Gesundheitsminister Karl Lauterbach hat auf der Bundespressekonferenz den lang erwarteten Klinik-Atlas vorgestellt. Mit diesem digitalen Werkzeug sollen Patienten sich „verständlich und transparent“ über das Angebot der 1700 Krankenhäuser in Deutschland informieren können. Ziel ist es, den Patienten eine fundierte Entscheidung bei der Wahl des passenden Krankenhauses zu ermöglichen – und das ganz ohne medizinische Fachbegriffe.
Einfache Suche und umfassende Informationen
Der Klinik-Atlas ermöglicht es, umgangssprachlich nach Krankheitsbildern zu suchen. So können Patienten beispielsweise nach „Ziegenpeter“ suchen, ohne sich Gedanken über den medizinischen Fachbegriff machen zu müssen. In der ersten von drei geplanten Ausbaustufen liefert der Atlas Informationen zu den Fallzahlen aller Eingriffe, die Pflegequalität und die Qualifikationen der Mitarbeiter. Zudem gibt er Auskunft über die Notfallversorgung und die Anzahl der Pflegekräfte, gemessen an der Anzahl der Patienten und der Schwere der Fälle.

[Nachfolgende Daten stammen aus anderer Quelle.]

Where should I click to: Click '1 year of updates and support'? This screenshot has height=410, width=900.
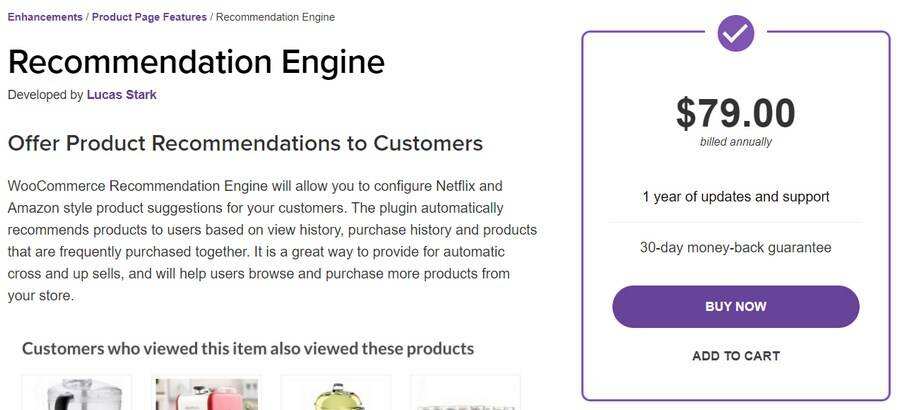coord(735,197)

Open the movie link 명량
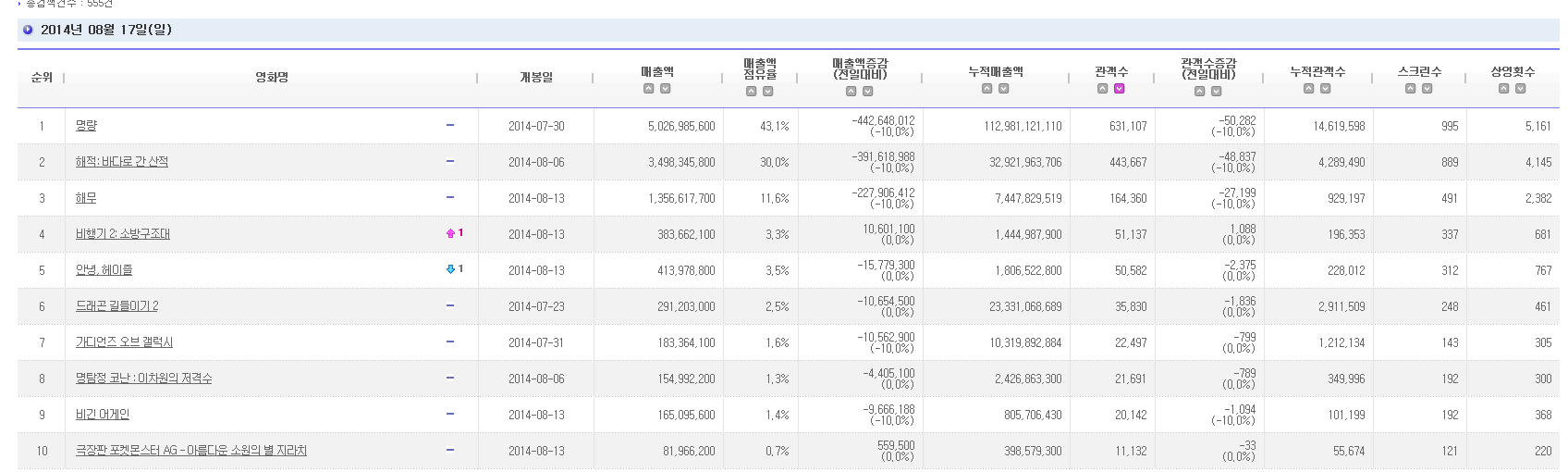pyautogui.click(x=86, y=126)
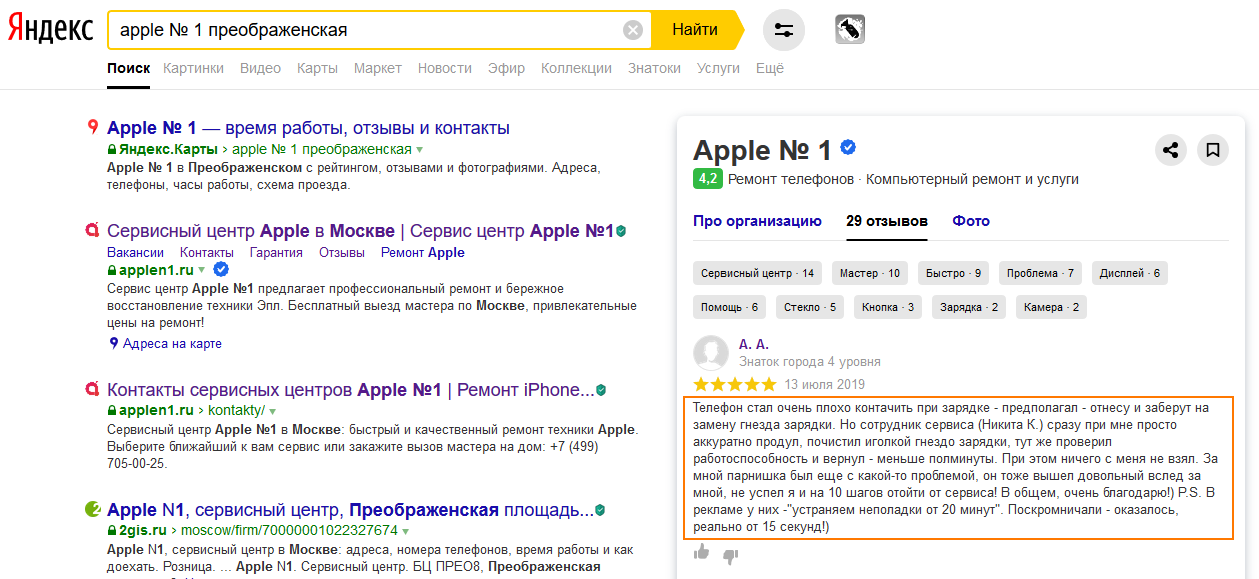
Task: Expand dropdown arrow next to Яндекс.Карты result URL
Action: [420, 150]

Hochmoderne Technologie im Einsatz
Ein besonders beeindruckendes Merkmal des Klinik-Atlas ist seine Leistungsfähigkeit. Laut Lauterbach kann das System die Suchanfragen von einer Million Patienten innerhalb von zehn Minuten beantworten. Dies wird durch einen fortschrittlichen Algorithmus ermöglicht, der ständig weiterentwickelt wird, auch unter Einsatz von künstlicher Intelligenz. Bis zu zehn Kliniken lassen sich sogar auf dem Smartphone vergleichen, was die Handhabung besonders benutzerfreundlich macht.
Ein Schritt zur Krankenhausreform
Der Klinik-Atlas ist Teil einer umfassenden Krankenhausreform, die die Kliniklandschaft in Deutschland grundlegend verändern soll. Die Reform zielt auf eine stärkere Spezialisierung der Krankenhäuser ab. Auf der Website bundes-klinik-atlas.de können die Nutzer umfangreiche Daten zur Versorgungsqualität und Personalausstattung der Krankenhäuser einsehen. Das Bundesgesundheitsministerium (BMG) hat hierfür das Institut für Qualitätssicherung und Transparenz im Gesundheitswesen (IQTIG) und das Institut für das Entgeltsystem im Krankenhaus GmbH (InEK) beauftragt, die quartalsweise die nötigen Daten liefern.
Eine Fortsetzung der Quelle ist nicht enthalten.